= RAW DATA =

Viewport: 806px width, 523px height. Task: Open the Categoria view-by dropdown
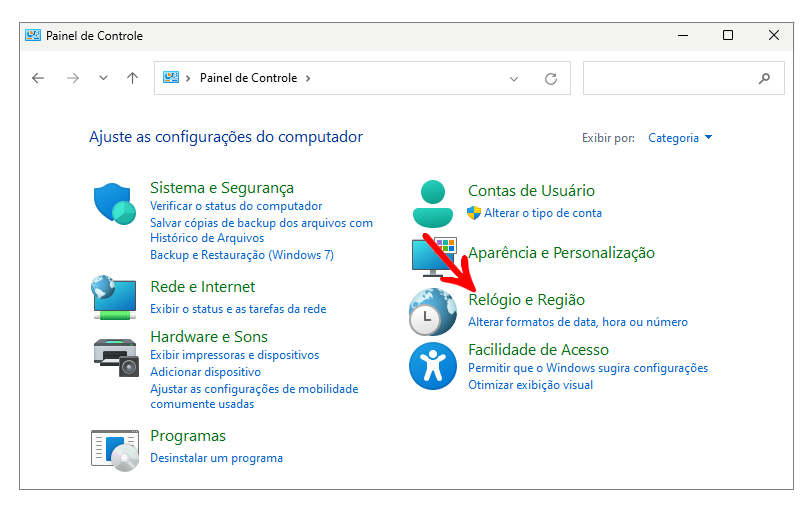[x=680, y=138]
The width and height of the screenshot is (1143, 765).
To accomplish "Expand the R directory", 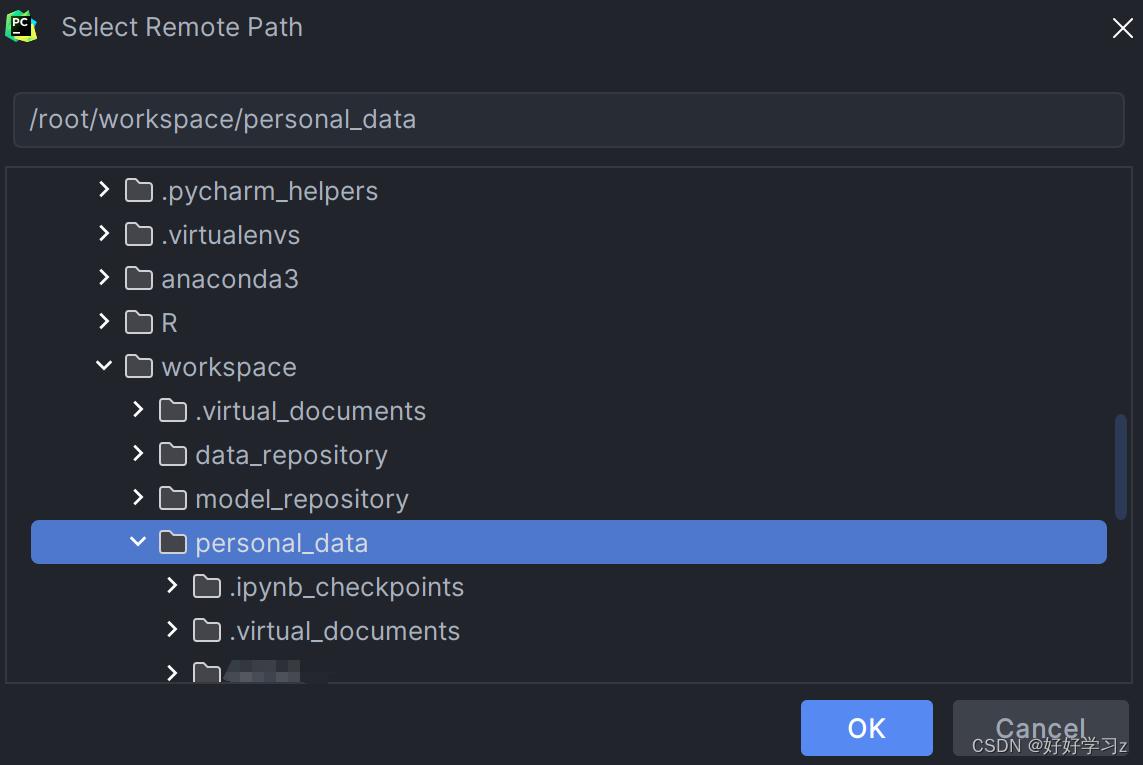I will 104,322.
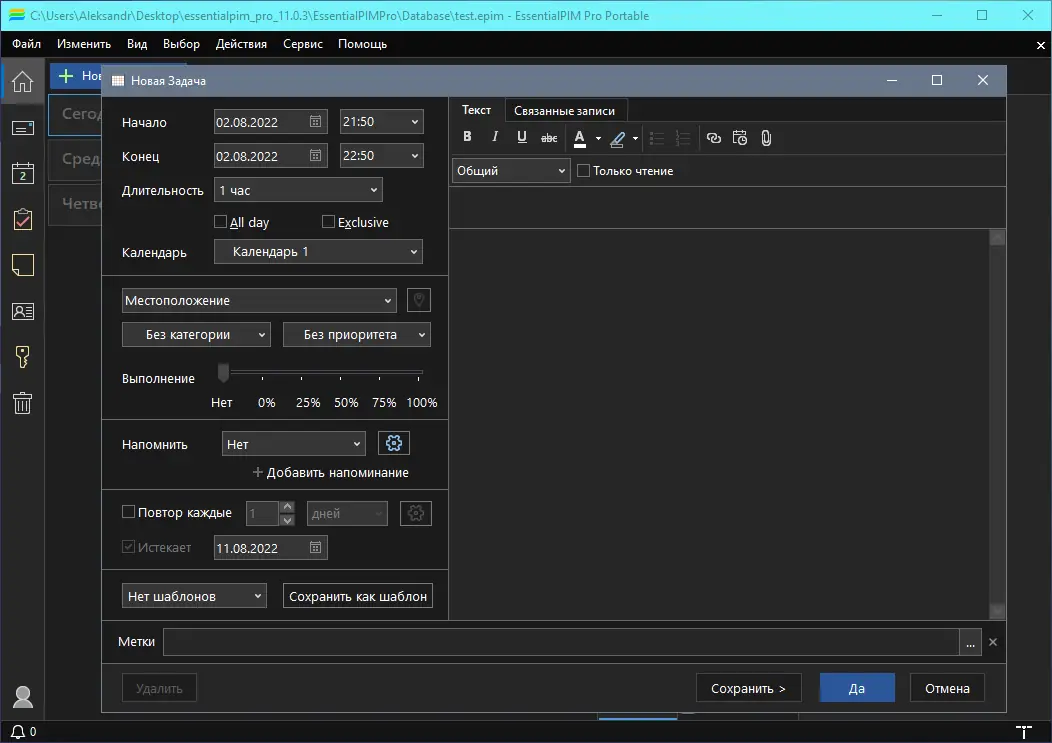Select the Calendar module in the sidebar
This screenshot has height=743, width=1052.
(x=22, y=173)
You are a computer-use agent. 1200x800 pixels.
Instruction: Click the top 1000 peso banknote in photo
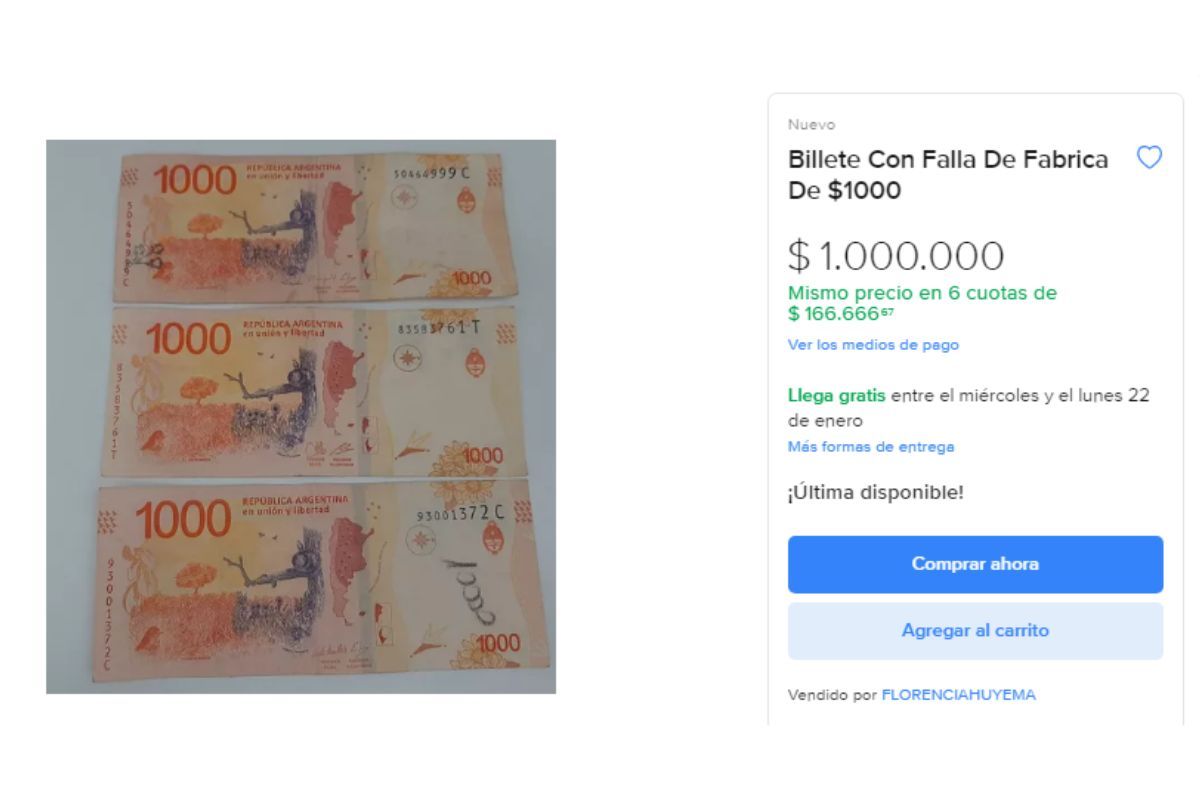click(315, 226)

= TASK REQUIREMENTS =
Starting at the line that holds "Instruction: Click the", write out every remaining line of the material above exactly as it appears. Pictures should not be copied.

= TASK OUTPUT =
Instruction: Click the top 1000 peso banknote in photo
click(315, 226)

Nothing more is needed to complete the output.